Wie sah die praktische Umsetzung dieses Ansatzes aus?

Matthias Wagner-Uhl: Die GMS-Gemeinde hat sich ab dem Start der ersten 42 Starterschulen vor sechs Jahren eine landesweit entwickelte und zentral gepflegte LMS-Plattform gewünscht, um die herausforderungsreiche Arbeit der Lehrkräfte und der Schulverwaltung zu unterstützen. Hier standen zu Beginn vor allem der Austausch, die geeignete Bevorratung und die Qualitätskontrolle von Lehr- und Lernmaterialien im Mittelpunkt. Später wünschte man sich dann auch Systeme zur Kollaboration und zur Projektsteuerung, um die notwendigen Schulentwicklungsprozesse elektronisch besser abbilden zu können. Hinzu kamen Wünsche zur Lernstandsverwaltung, Diagnose von Lernständen, Kommunikation mit Eltern oder der Abbildung von Verwaltungsvorgängen wie etwa der Druck von Lernentwicklungsberichten, Kompetenzrastern etc.

━━━━━━━━

AUFGABEN ZUR ÜBUNG:
**a)** Können Sie aus dem Interviewauszug zur LMS-Plattform die Passage von „Matthias Wagner-Uhl: Die“ bis „Lernentwicklungsberichten, Kompetenzrastern etc.“ wortgetreu abschreiben?
**b)** Wie könnte der Interviewauszug zur LMS-Plattform weitergehen? Knüpfen Sie an seinen letzten Satz an und führen Sie ihn fort.

━━━━━━━━

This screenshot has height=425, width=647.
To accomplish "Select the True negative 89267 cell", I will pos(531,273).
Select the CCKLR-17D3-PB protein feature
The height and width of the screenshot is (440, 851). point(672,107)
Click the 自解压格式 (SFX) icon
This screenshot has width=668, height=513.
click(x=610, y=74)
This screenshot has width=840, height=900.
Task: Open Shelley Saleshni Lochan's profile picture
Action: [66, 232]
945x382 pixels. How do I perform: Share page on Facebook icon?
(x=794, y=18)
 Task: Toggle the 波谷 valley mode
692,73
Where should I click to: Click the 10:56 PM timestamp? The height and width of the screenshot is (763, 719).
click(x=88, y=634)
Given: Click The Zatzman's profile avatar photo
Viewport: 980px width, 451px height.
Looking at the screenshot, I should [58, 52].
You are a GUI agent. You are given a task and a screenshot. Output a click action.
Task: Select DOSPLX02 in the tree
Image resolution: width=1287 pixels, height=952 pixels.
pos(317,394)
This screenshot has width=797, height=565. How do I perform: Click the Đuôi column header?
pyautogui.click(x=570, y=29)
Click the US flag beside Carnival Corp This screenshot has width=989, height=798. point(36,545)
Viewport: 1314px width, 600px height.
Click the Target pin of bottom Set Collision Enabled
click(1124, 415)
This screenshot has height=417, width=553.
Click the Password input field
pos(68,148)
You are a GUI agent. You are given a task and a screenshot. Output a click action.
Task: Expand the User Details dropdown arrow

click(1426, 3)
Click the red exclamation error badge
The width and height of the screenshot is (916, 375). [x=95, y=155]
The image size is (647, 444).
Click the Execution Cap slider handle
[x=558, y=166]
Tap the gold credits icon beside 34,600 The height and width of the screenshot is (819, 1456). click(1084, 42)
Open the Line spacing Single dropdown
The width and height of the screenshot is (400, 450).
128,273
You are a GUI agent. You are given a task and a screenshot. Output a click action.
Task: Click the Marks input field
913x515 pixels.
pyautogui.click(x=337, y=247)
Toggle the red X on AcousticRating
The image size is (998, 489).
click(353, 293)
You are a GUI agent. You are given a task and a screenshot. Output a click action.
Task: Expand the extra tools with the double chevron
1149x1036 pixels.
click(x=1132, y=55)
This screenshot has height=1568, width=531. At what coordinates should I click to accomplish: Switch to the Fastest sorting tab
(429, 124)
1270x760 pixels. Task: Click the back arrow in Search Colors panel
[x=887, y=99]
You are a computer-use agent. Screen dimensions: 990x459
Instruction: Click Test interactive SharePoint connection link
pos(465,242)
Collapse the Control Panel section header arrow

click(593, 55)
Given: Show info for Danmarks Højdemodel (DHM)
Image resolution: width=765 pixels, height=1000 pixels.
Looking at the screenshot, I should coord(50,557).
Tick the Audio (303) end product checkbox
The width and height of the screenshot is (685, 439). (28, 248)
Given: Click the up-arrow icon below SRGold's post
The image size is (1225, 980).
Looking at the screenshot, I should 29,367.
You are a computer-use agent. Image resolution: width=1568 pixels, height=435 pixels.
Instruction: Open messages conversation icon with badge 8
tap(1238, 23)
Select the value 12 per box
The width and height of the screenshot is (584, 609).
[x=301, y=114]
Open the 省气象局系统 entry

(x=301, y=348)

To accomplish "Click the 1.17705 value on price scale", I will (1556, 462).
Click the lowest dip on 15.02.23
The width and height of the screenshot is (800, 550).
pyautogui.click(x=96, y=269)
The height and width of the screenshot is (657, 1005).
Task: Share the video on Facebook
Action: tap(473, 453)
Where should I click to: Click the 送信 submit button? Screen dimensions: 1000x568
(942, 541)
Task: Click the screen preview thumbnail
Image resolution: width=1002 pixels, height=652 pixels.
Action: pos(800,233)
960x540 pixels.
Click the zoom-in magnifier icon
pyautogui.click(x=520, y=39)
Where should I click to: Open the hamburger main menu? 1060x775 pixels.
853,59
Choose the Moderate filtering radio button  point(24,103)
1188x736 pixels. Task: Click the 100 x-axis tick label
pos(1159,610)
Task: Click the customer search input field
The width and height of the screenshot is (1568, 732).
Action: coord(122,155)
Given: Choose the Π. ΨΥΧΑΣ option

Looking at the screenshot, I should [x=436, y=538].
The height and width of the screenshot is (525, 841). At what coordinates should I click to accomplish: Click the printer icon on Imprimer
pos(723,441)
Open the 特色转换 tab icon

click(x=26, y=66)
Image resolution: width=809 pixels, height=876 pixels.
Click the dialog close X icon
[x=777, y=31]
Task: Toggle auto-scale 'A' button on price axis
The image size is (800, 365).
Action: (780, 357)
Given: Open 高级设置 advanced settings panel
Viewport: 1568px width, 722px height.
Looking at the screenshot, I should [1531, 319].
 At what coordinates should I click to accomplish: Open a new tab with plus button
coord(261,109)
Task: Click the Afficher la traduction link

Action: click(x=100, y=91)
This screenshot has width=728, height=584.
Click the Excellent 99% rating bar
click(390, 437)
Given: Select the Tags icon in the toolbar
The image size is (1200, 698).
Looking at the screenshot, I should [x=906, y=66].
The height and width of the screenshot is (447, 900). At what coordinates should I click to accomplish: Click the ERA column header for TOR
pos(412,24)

━━━━━━━━

LÖSUNGEN ZUR ÜBUNG:
**a)**
Matthias Wagner-Uhl: Die GMS-Gemeinde hat sich ab dem Start der ersten 42 Starterschulen vor sechs Jahren eine landesweit entwickelte und zentral gepflegte LMS-Plattform gewünscht, um die herausforderungsreiche Arbeit der Lehrkräfte und der Schulverwaltung zu unterstützen. Hier standen zu Beginn vor allem der Austausch, die geeignete Bevorratung und die Qualitätskontrolle von Lehr- und Lernmaterialien im Mittelpunkt. Später wünschte man sich dann auch Systeme zur Kollaboration und zur Projektsteuerung, um die notwendigen Schulentwicklungsprozesse elektronisch besser abbilden zu können. Hinzu kamen Wünsche zur Lernstandsverwaltung, Diagnose von Lernständen, Kommunikation mit Eltern oder der Abbildung von Verwaltungsvorgängen wie etwa der Druck von Lernentwicklungsberichten, Kompetenzrastern etc.

**b)**
Allerdings hat das Land bis heute nur wenige Elemente einer solchen Plattform realisiert, obwohl die Forderungen seitens der GMS-Community sehr deutlich waren. Das Landesinstitut für Schulentwicklung hat noch auf einen Auftrag von Andreas Stoch zurückgehend (Kultusminister in der zurück liegenden Legislaturperiode, Anm. d. Red.) eine solche Plattform in Zusammenarbeit mit den Schulen, unter anderem auch unserer Schule in Neuenstein, auf der Basis von Moodle entwickelt. Der derzeitige Status, die Leistungsfähigkeit und die Grundideen sind hier zusammengefasst.

Sie klingen damit nicht ganz so glücklich?

Matthias Wagner-Uhl: Leider weist dieses System in mancherlei Hinsicht eine gewisse Schwergängigkeit auf, die die Nutzung bisweilen mühsam macht. Dies liegt nicht zuletzt daran, dass komplexe Systeme eben leider auch oft komplex in der Handhabung sind - vor allem wenn wenig Geld zur Verfügung steht oder genau genommen zur Verfügung gestellt wird und das User-Interface deshalb nicht entsprechend angepasst wird.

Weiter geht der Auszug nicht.